For a week or so, we've all been hearing about the alleged evidence that early humans and Neanderthals interbred. Like the millions of others who once read "Clan of the Cave Bear," I wasn't as surprised as I might have been. It was possible then, it's possible now, and nobody knows for sure.
But I was taken aback when, a couple of hours ago, I heard the WBUR tease for the 7 p.m. repeat of Tom Ashbrook's show, and the announcer said there was genetic proof that "humans made it with Neanderthals."

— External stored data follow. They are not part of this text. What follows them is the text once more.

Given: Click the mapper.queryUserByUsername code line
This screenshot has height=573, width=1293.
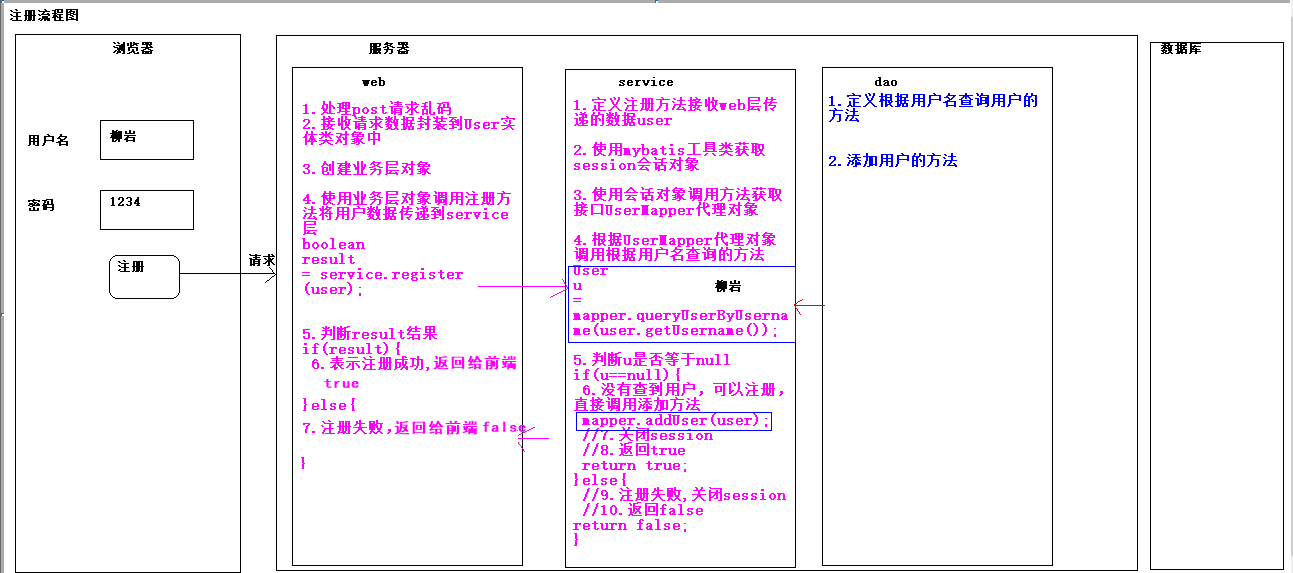Looking at the screenshot, I should click(680, 322).

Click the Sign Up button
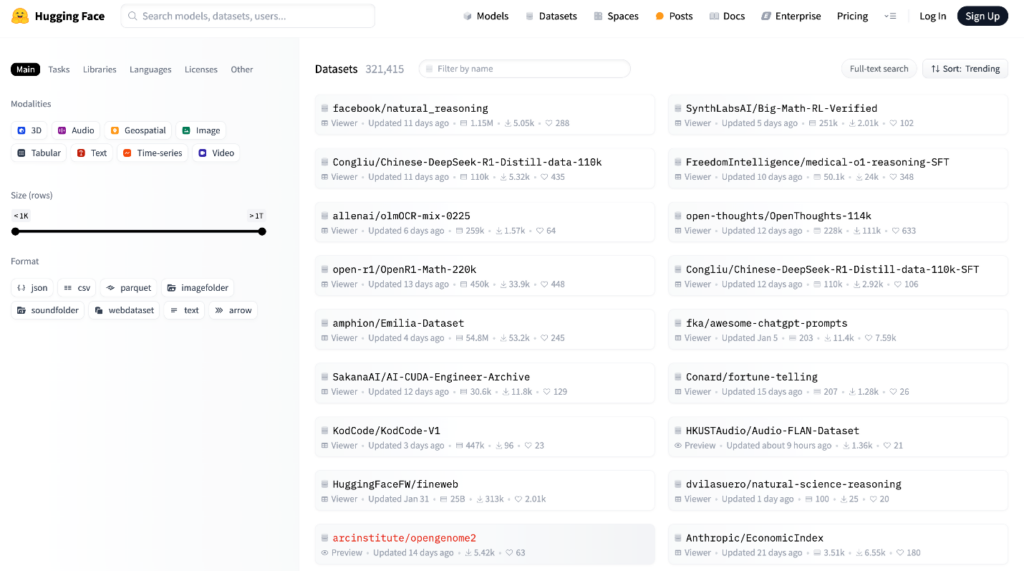tap(982, 16)
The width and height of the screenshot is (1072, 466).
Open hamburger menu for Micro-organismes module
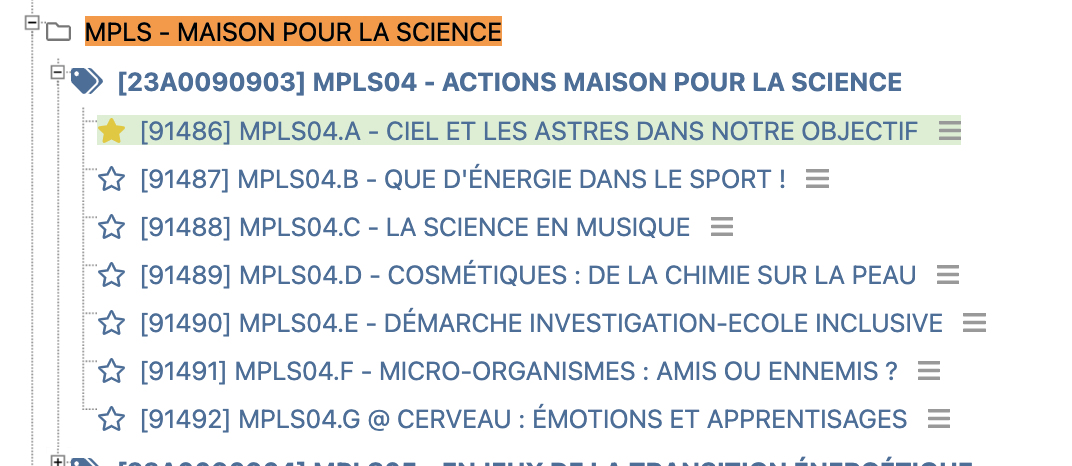pyautogui.click(x=928, y=371)
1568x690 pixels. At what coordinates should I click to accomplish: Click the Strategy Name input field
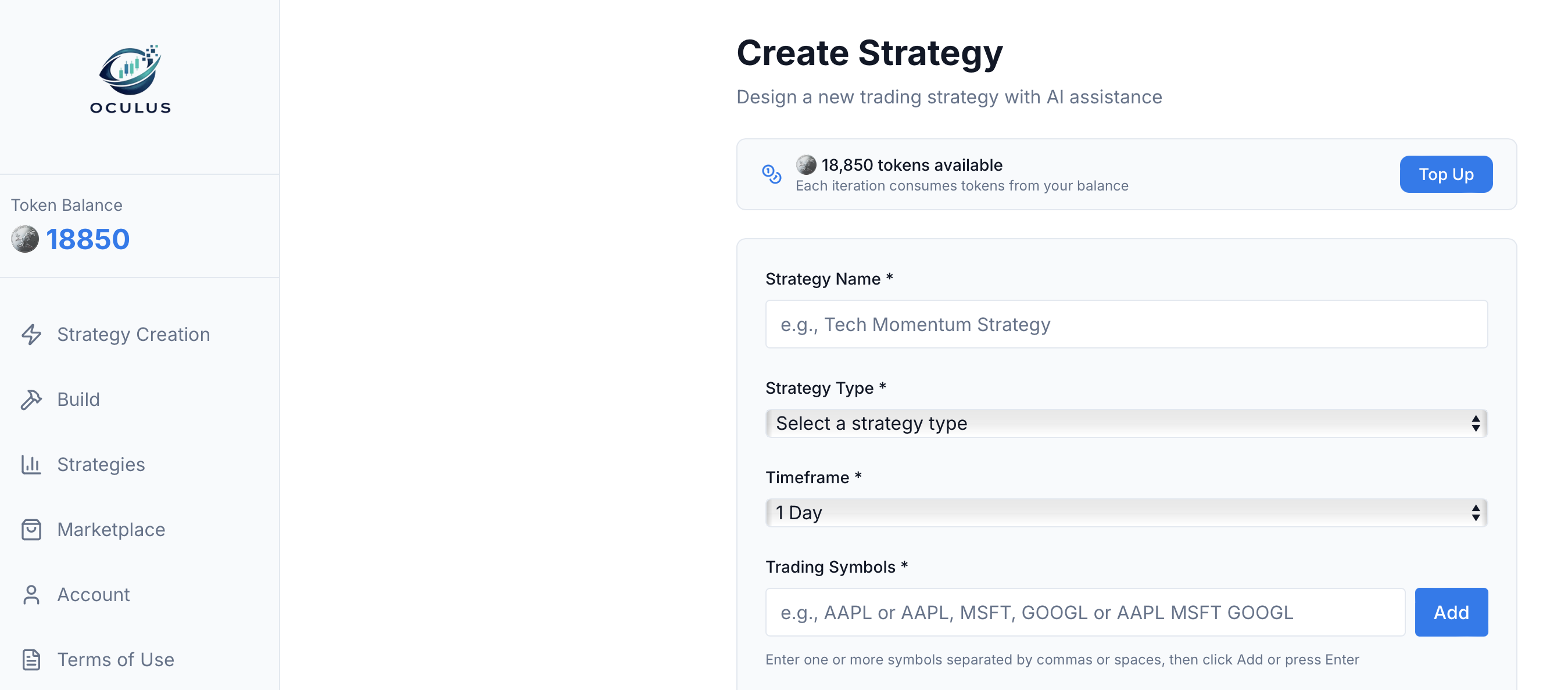1126,324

Whoa, I thought -- that's a bit slangy (and racy) for a straight program tease, no? And yeah, it would have been, if that's what the man had said. But the next time it aired, I heard what I think he was really saying: "humans MATED WITH Neanderthals."
The same thing, to be sure -- and yet, how different. After all, "making it" is what specific couples do, and it doesn't necessarily leave permanent DNA evidence. "Mated with" is a species-wide activity, and it implies the existence of offspring. (And as I listen to the broadcast, Tom seems to be using "interbred" instead of "mated with," a better choice both for auditory clarity and for accuracy.)
I'm going to blame John McIntyre for my mishearing, since he wrote so recently about the necessity for a copy editor to have a dirty mind, ever vigilant for the double entendre. I haven't been on dirt patrol for years, but I guess it's like riding a bicycle -- you never forget the fundamentals.